这棵树不会像问题提到的那样,但它旋转了270度:)
public static void printBinaryTree(TreeNode root, int level){
if(root==null)
return;
printBinaryTree(root.right, level+1);
if(level!=0){
for(int i=0;i<level-1;i++)
System.out.print("|\t");
System.out.println("|-------"+root.val);
}
else
System.out.println(root.val);
printBinaryTree(root.left, level+1);
}
将此函数与您自己指定的TreeNode一起放置,并保持初始级别为0,并享受!
以下是一些输出示例:
| | |-------11
| |-------10
| | |-------9
|-------8
| | |-------7
| |-------6
| | |-------5
4
| |-------3
|-------2
| |-------1
| | | |-------10
| | |-------9
| |-------8
| | |-------7
|-------6
| |-------5
4
| |-------3
|-------2
| |-------1
唯一的问题是延伸的分支;我会尽快解决这个问题,但在此之前你也可以使用它。
public static class Node<T extends Comparable<T>> {
T value;
Node<T> left, right;
public void insertToTree(T v) {
if (value == null) {
value = v;
return;
}
if (v.compareTo(value) < 0) {
if (left == null) {
left = new Node<T>();
}
left.insertToTree(v);
} else {
if (right == null) {
right = new Node<T>();
}
right.insertToTree(v);
}
}
public void printTree(OutputStreamWriter out) throws IOException {
if (right != null) {
right.printTree(out, true, "");
}
printNodeValue(out);
if (left != null) {
left.printTree(out, false, "");
}
}
private void printNodeValue(OutputStreamWriter out) throws IOException {
if (value == null) {
out.write("<null>");
} else {
out.write(value.toString());
}
out.write('\n');
}
// use string and not stringbuffer on purpose as we need to change the indent at each recursion
private void printTree(OutputStreamWriter out, boolean isRight, String indent) throws IOException {
if (right != null) {
right.printTree(out, true, indent + (isRight ? " " : " | "));
}
out.write(indent);
if (isRight) {
out.write(" /");
} else {
out.write(" \\");
}
out.write("----- ");
printNodeValue(out);
if (left != null) {
left.printTree(out, false, indent + (isRight ? " | " : " "));
}
}
}
将打印:
/----- 20
| \----- 15
/----- 14
| \----- 13
/----- 12
| | /----- 11
| \----- 10
| \----- 9
8
| /----- 7
| /----- 6
| | \----- 5
\----- 4
| /----- 3
\----- 2
\----- 1
对于输入
8 4 12 2 6 10 14 1 3 5 7 9 11 13 20 15
这是@anurag回答的一个变体——看到额外的|让我很烦
你的树每一层需要两倍的距离:
a / \ / \ / \ / \ b c / \ / \ / \ / \ d e f g / \ / \ / \ / \ h i j k l m n o
你可以将你的树保存在一个数组的数组中,每个数组对应一个深度:
[[a],[b,c],[d,e,f,g],[h,i,j,k,l,m,n,o]]
如果你的树没有满,你需要在数组中包含空值:
a / \ / \ / \ / \ b c / \ / \ / \ / \ d e f g / \ \ / \ \ h i k l m o [[a],[b,c],[d,e,f,g],[h,i, ,k,l,m, ,o]]

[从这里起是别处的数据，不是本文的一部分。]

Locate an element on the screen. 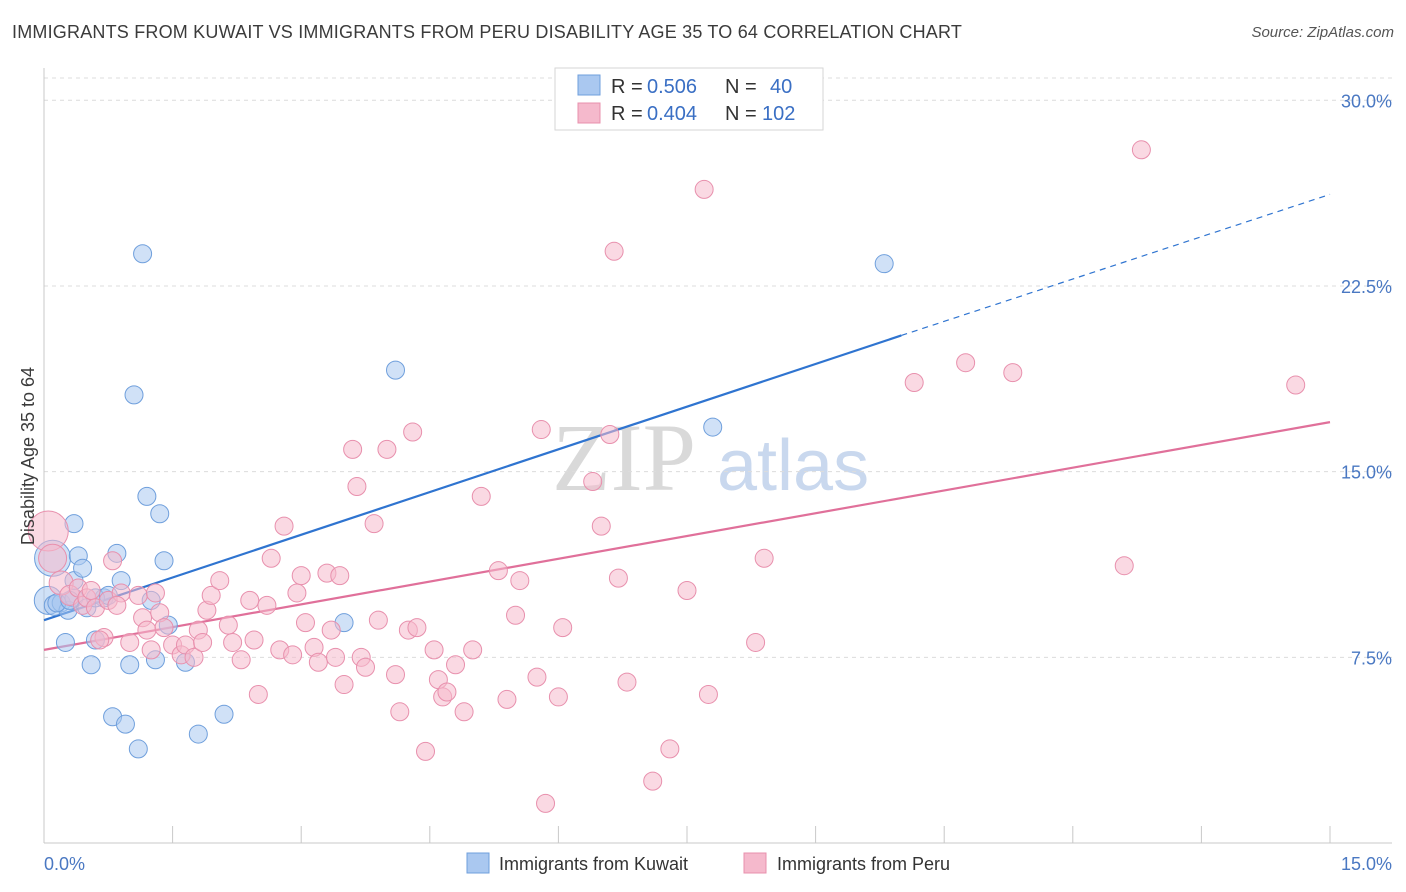 The width and height of the screenshot is (1406, 892). peru-series-swatch is located at coordinates (755, 863).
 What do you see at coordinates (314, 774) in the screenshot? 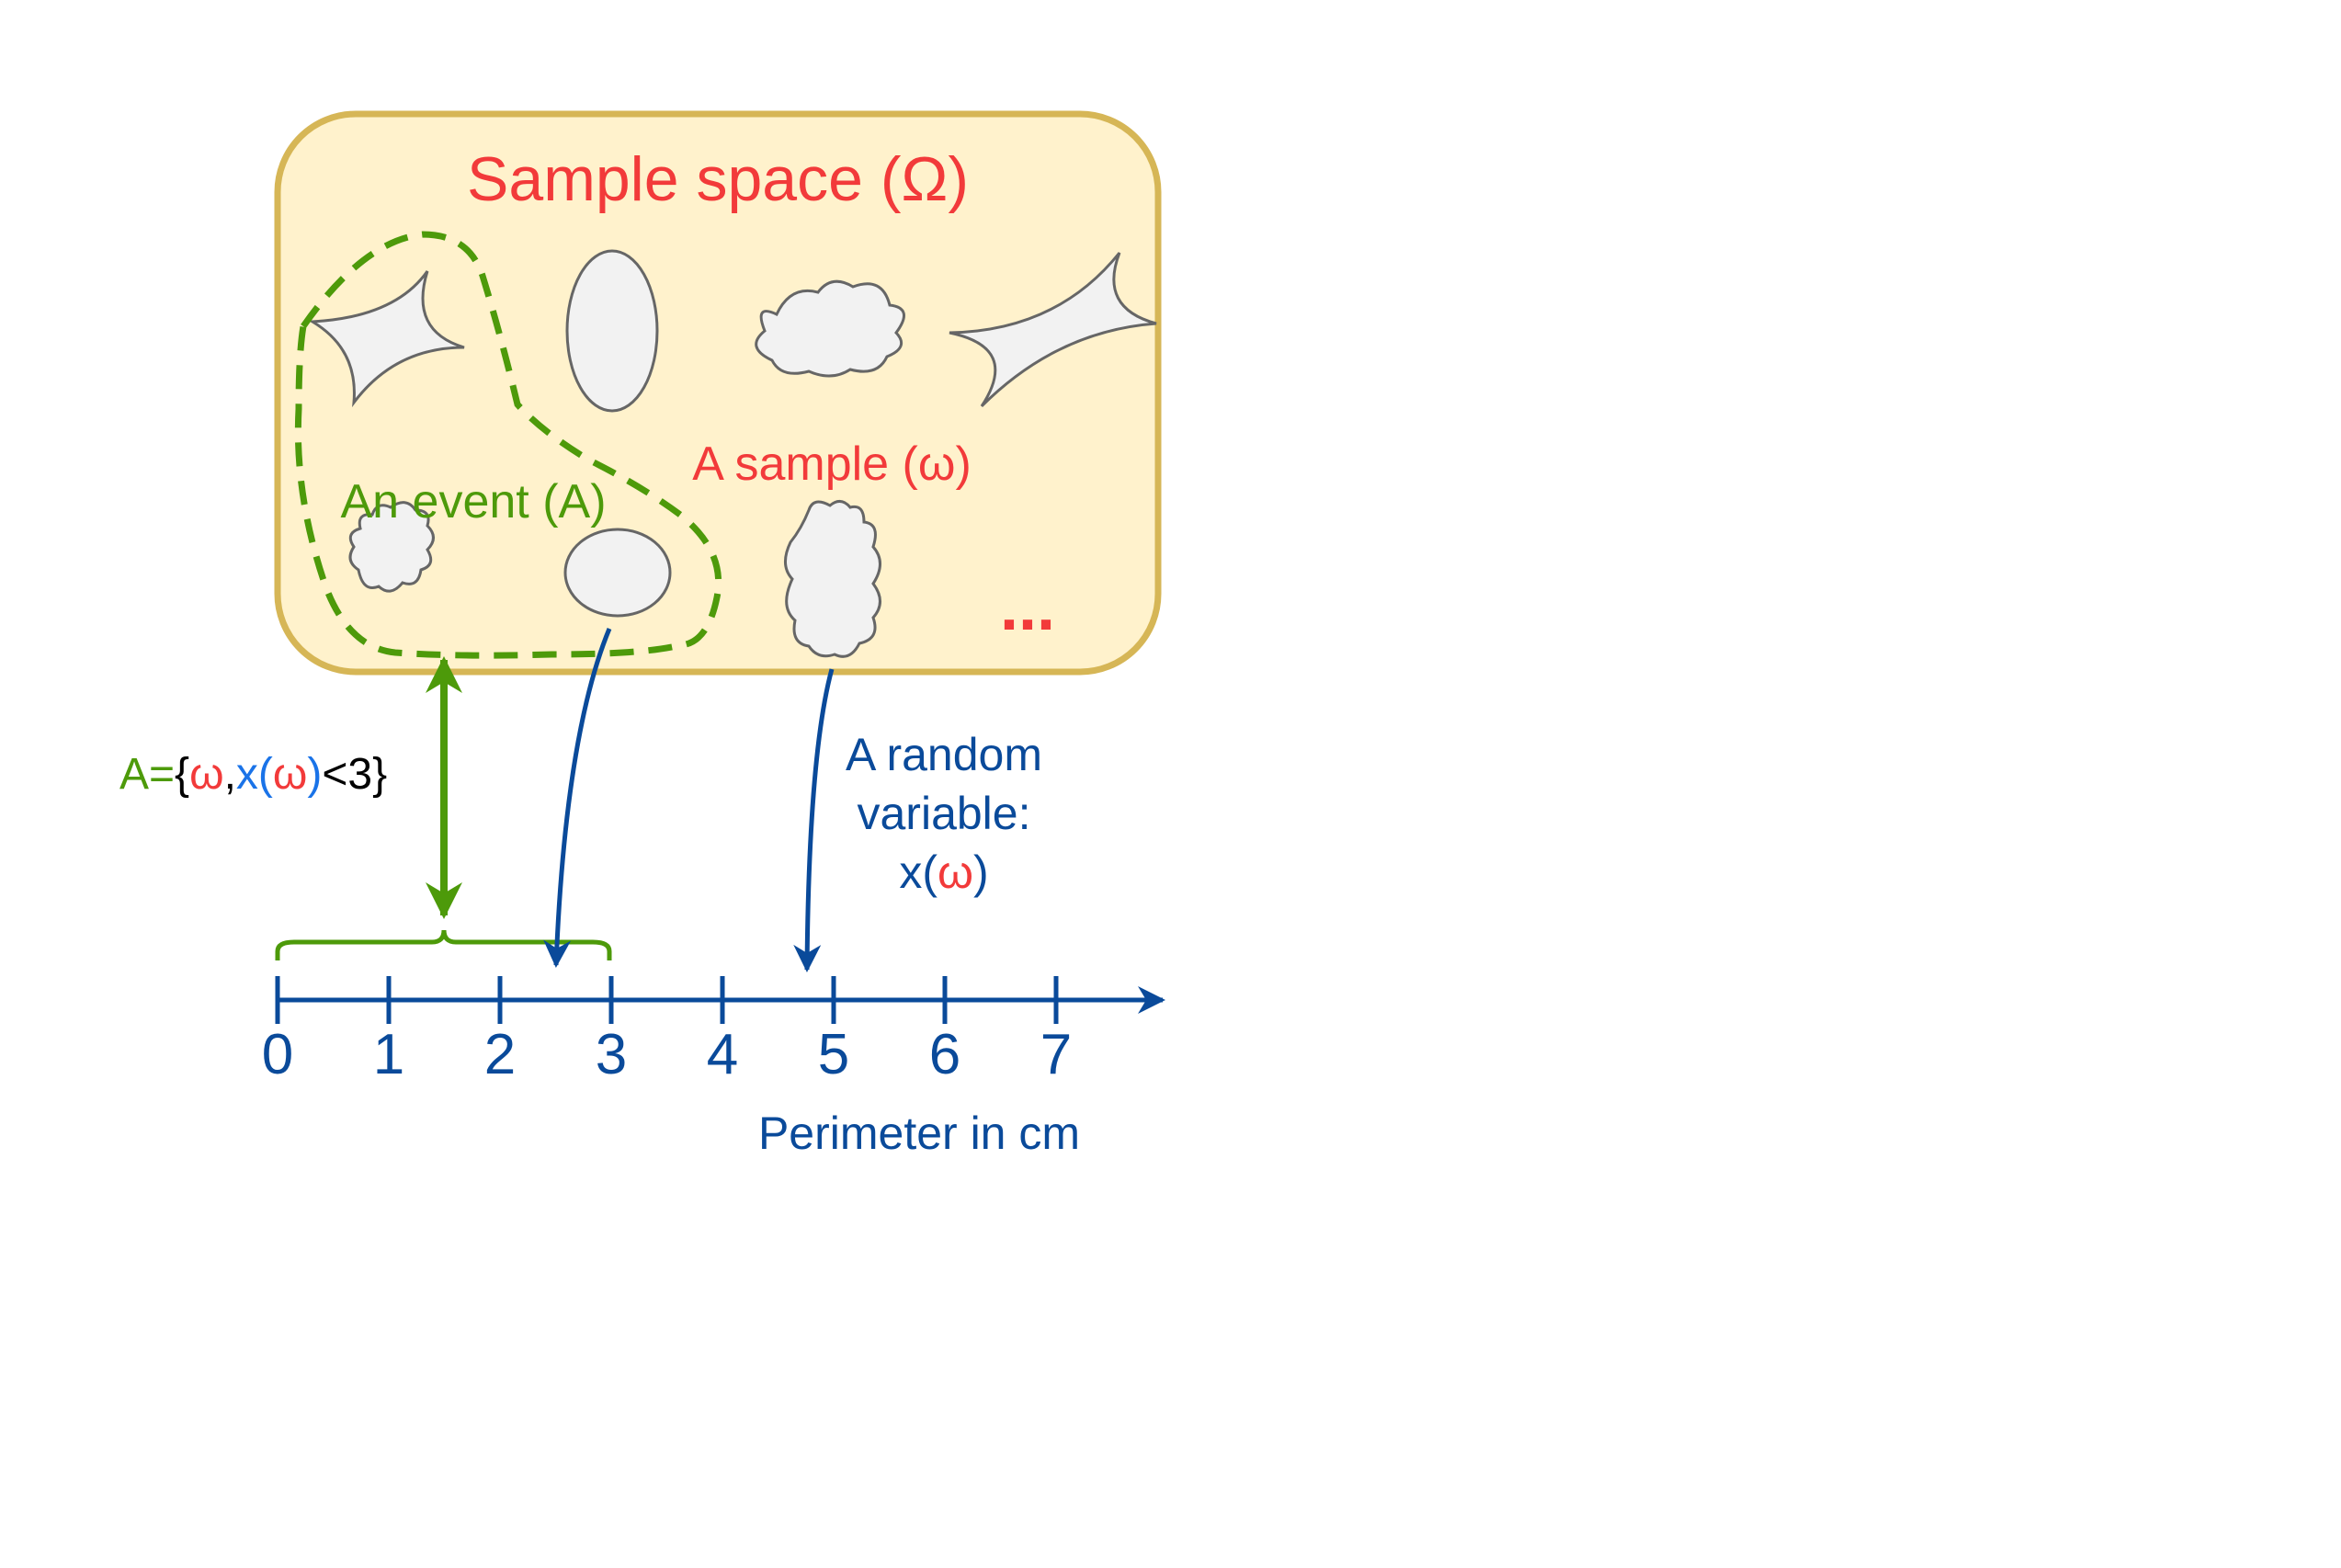
I see `event-def-paren-close: )` at bounding box center [314, 774].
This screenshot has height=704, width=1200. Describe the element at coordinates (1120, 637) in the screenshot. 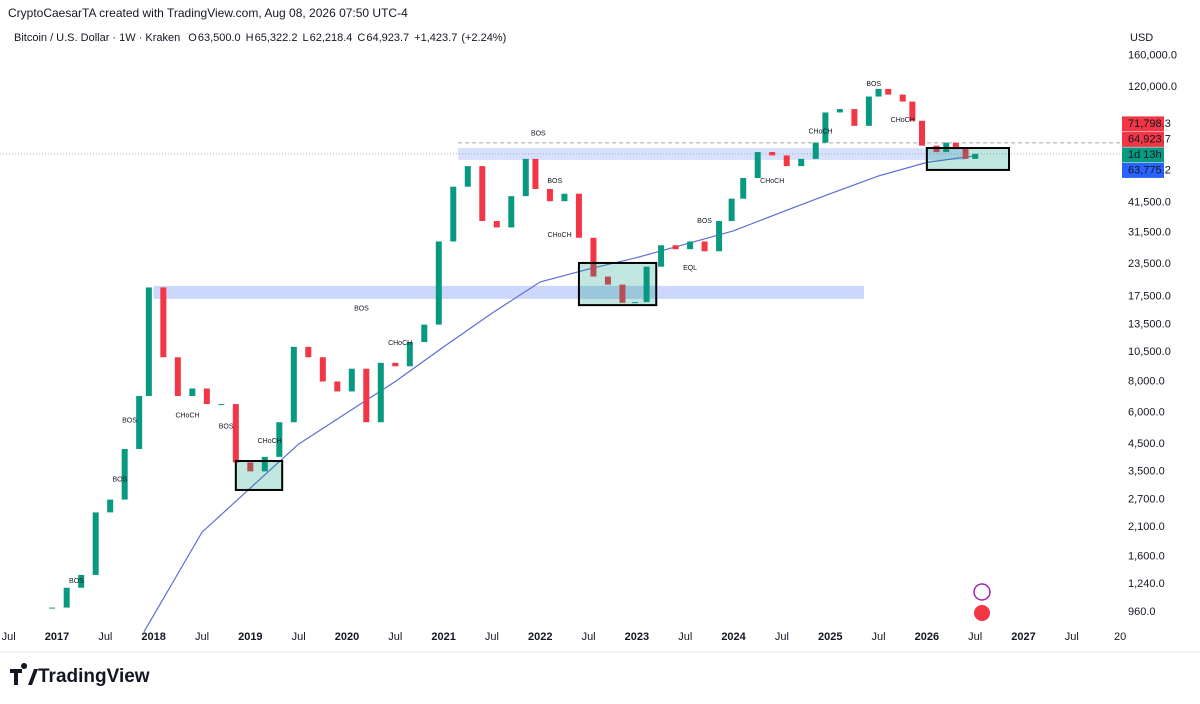

I see `x-tick-label: 20` at that location.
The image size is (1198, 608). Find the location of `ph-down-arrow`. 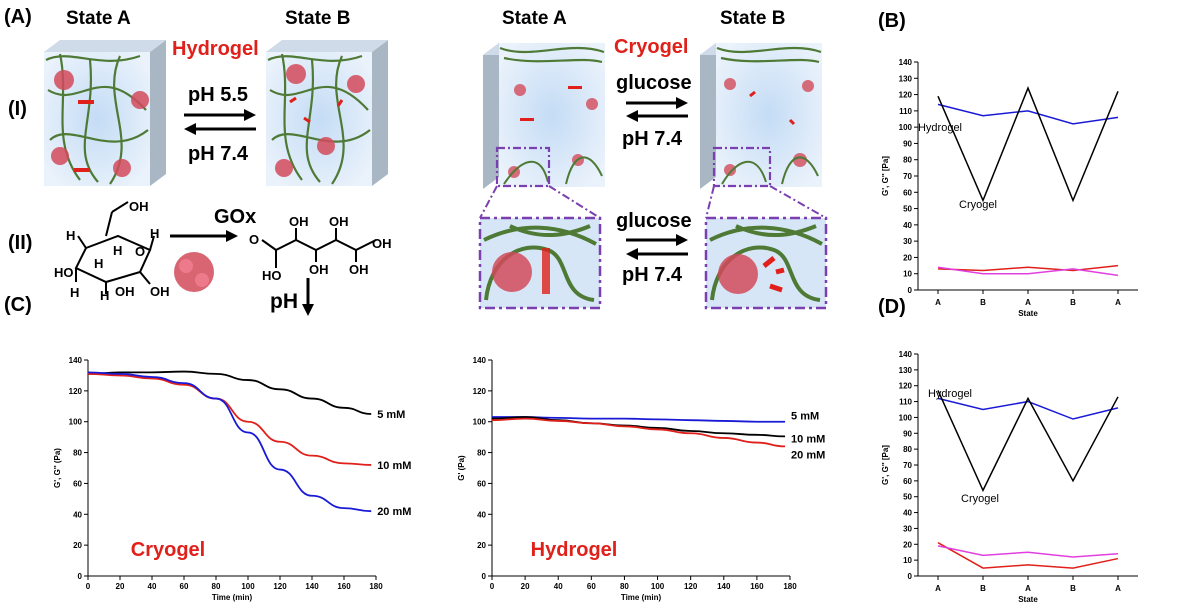

ph-down-arrow is located at coordinates (308, 297).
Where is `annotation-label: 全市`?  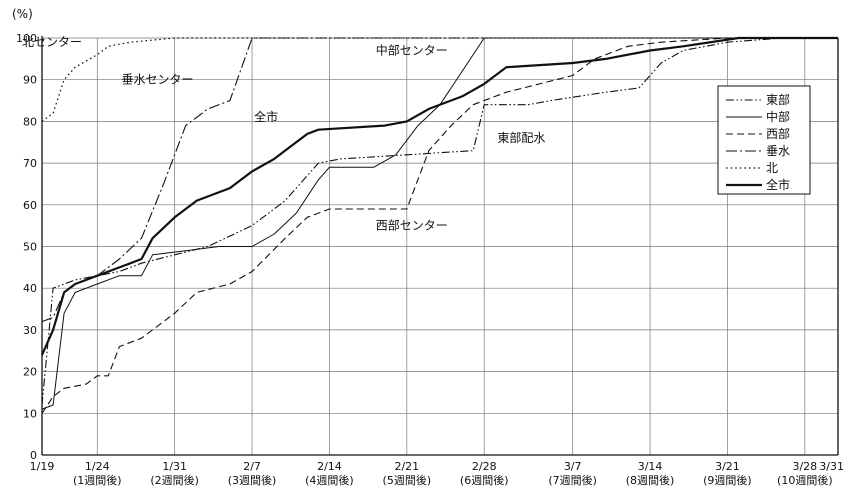
annotation-label: 全市 is located at coordinates (266, 116).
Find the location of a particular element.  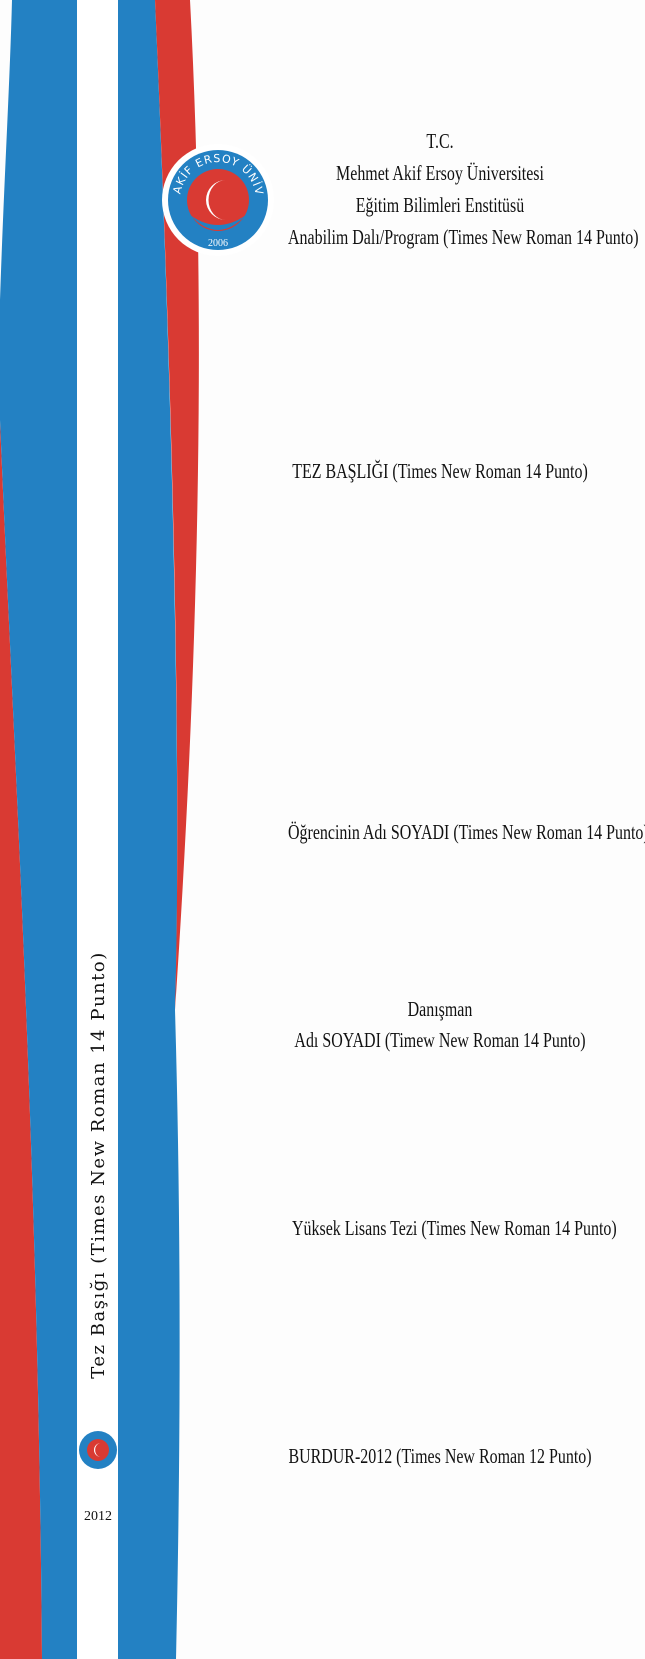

然后你可以遍历数组来打印你的树,根据深度打印第一个元素之前和元素之间的空格,根据下一层数组中对应的元素是否被填充打印行。 如果您的值可以超过一个字符长,您需要在创建数组表示时找到最长的值,并相应地乘以所有宽度和行数。
试试这个:
public static void print(int[] minHeap, int minWidth) {
int size = minHeap.length;
int level = log2(size);
int maxLength = (int) Math.pow(2, level) * minWidth;
int currentLevel = -1 ;
int width = maxLength;
for (int i = 0; i < size; i++) {
if (log2(i + 1) > currentLevel) {
currentLevel++;
System.out.println();
width = maxLength / (int) Math.pow(2, currentLevel);
}
System.out.print(StringUtils.center(String.valueOf(minHeap[i]), width));
}
System.out.println();
}
private static int log2(int n) {
return (int) (Math.log(n) / Math.log(2));
}
这段代码片段的思想是用maxLength(即底线的长度)除以每一行的元素数量来得到块宽度。然后把元素放在每个块的中间。
参数minWidth表示底部行中块的长度。
用一张图片来说明想法并展示结果。